Check each line of the entries below for the word "Switch", then report how many have it, with no other words.

*-*-*

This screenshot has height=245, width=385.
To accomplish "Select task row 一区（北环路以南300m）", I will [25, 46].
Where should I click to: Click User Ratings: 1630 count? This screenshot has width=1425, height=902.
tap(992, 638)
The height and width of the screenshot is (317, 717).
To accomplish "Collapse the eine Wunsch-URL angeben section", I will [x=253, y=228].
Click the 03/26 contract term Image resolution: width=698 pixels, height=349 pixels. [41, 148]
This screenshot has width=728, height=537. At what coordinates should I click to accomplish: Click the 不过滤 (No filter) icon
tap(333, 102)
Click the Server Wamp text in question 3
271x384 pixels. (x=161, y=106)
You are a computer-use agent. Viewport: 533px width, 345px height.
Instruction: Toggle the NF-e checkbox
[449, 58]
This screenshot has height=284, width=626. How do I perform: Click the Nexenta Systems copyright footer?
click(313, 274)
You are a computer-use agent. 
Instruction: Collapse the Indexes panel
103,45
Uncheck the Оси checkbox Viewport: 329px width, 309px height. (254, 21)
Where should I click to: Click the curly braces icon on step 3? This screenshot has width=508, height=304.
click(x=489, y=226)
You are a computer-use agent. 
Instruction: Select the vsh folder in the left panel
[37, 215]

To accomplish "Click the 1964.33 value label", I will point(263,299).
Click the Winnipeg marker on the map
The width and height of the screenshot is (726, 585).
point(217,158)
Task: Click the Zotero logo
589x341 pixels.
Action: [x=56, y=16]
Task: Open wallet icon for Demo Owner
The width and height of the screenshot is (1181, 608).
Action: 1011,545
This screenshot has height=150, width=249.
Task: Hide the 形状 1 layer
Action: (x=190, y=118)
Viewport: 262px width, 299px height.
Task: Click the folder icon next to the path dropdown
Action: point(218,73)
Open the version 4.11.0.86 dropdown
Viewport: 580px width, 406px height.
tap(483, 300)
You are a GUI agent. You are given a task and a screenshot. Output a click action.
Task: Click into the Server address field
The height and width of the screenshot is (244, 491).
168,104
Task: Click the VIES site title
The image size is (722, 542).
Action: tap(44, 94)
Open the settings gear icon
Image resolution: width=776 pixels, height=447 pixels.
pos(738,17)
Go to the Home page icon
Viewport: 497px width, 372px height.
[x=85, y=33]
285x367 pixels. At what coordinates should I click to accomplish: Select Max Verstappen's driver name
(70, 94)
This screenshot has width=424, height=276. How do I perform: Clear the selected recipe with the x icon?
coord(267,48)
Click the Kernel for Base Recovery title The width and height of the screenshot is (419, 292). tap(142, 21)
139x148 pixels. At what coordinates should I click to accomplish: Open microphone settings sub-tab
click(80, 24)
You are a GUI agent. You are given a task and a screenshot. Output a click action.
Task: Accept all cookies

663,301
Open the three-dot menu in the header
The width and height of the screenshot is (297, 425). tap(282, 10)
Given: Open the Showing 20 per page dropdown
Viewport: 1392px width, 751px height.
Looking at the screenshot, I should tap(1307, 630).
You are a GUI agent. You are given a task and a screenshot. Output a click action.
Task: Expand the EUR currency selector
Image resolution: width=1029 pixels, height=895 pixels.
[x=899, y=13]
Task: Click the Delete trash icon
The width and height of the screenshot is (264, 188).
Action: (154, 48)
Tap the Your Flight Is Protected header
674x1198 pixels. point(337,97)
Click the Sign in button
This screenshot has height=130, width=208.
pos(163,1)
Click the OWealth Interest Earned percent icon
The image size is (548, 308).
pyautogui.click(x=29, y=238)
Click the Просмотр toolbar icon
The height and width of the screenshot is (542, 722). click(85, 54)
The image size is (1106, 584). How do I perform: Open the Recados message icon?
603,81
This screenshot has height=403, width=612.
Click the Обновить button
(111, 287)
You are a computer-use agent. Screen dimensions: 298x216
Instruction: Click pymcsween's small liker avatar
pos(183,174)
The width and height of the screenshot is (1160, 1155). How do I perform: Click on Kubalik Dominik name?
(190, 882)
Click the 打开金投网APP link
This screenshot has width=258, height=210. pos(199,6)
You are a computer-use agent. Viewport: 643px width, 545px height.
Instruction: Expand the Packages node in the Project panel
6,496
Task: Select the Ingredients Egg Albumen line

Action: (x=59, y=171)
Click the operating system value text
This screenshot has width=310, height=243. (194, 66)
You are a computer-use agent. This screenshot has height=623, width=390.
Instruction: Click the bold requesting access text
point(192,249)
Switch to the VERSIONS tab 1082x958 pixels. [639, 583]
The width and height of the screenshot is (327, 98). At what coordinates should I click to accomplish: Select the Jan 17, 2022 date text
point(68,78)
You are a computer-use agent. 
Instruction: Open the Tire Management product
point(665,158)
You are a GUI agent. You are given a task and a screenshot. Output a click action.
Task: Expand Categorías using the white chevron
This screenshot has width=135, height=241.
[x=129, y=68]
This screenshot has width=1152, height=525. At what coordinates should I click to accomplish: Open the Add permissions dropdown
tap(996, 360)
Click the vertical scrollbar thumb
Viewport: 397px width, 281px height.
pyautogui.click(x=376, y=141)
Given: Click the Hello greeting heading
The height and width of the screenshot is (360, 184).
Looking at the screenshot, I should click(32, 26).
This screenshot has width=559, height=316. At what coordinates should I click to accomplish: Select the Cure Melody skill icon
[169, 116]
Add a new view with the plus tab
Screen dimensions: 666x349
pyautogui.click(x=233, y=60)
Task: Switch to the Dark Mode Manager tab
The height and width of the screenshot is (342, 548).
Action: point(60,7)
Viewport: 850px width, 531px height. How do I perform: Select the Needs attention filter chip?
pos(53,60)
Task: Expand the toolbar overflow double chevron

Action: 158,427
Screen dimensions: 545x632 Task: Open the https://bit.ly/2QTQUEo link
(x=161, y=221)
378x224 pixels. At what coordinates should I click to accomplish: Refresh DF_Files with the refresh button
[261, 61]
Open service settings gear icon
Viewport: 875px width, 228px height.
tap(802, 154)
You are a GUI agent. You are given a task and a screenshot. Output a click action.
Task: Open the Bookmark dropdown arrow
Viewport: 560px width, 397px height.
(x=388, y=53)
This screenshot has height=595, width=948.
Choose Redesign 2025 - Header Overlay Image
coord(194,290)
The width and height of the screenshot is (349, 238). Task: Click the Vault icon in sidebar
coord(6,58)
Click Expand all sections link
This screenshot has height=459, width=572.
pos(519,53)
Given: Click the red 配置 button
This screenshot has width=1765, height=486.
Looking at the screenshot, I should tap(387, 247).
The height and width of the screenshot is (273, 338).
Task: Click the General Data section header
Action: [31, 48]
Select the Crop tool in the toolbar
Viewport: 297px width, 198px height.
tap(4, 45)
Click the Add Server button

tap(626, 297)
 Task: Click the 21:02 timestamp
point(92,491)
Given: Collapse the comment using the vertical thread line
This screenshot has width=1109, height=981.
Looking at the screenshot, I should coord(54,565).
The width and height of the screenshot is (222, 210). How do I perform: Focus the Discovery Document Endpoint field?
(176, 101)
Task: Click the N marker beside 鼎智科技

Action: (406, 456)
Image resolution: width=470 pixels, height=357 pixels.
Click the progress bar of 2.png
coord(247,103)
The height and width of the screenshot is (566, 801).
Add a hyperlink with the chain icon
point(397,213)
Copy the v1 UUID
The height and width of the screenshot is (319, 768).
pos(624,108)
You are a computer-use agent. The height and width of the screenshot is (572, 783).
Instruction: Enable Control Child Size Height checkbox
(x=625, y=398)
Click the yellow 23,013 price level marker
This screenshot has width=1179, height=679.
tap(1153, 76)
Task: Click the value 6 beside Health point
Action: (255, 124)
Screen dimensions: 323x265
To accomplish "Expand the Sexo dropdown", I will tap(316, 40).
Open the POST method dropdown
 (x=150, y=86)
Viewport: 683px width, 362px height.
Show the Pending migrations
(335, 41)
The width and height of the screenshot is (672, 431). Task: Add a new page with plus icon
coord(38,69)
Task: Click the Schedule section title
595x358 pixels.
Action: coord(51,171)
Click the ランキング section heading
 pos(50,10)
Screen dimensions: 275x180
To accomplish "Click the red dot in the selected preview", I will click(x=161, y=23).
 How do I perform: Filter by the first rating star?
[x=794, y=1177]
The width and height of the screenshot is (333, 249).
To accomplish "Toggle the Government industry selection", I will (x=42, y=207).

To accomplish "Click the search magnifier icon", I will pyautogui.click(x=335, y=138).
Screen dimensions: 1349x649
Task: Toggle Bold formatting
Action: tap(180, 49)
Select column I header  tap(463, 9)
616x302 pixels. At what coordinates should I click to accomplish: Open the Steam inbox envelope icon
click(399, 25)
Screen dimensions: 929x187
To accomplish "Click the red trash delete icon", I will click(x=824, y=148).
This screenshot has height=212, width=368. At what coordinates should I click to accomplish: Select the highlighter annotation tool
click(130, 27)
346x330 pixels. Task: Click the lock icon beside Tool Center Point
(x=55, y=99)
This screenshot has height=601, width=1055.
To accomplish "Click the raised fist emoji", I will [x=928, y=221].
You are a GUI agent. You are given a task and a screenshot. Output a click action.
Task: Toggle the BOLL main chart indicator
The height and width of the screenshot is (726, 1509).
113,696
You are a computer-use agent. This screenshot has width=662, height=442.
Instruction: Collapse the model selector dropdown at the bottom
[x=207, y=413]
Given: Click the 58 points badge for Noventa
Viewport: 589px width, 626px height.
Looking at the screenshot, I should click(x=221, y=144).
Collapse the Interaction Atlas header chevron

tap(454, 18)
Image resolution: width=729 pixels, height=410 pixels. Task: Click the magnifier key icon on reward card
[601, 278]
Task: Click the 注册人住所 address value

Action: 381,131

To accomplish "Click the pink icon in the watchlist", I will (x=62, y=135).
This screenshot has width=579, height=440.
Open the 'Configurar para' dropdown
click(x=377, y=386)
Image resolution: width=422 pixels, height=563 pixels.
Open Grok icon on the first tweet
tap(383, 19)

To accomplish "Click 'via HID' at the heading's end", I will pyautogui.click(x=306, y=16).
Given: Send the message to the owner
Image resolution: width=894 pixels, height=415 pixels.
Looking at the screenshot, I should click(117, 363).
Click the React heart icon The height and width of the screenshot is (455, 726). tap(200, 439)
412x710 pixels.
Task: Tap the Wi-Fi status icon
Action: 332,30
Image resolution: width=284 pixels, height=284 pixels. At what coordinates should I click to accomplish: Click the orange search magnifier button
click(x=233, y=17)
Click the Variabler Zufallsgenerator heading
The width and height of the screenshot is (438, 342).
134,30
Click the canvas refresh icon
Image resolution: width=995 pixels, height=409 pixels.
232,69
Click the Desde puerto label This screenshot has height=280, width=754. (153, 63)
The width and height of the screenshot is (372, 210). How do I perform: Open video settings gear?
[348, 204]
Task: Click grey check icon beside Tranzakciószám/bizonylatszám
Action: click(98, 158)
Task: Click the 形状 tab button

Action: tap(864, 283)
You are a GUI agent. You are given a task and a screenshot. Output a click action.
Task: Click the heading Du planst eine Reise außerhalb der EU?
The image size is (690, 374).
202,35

*-*-*

RESPONSE FOR THIS EXERCISE
2